Task brief: What you should output is the data below, unchanged in every character.

---------------

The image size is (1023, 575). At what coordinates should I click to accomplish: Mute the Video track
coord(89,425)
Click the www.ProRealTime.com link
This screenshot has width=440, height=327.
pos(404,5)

---------------

Answer section:
The image size is (1023, 575). At what coordinates should I click to accomplish: Mute the Video track
coord(89,425)
Click the www.ProRealTime.com link
This screenshot has width=440, height=327.
pos(404,5)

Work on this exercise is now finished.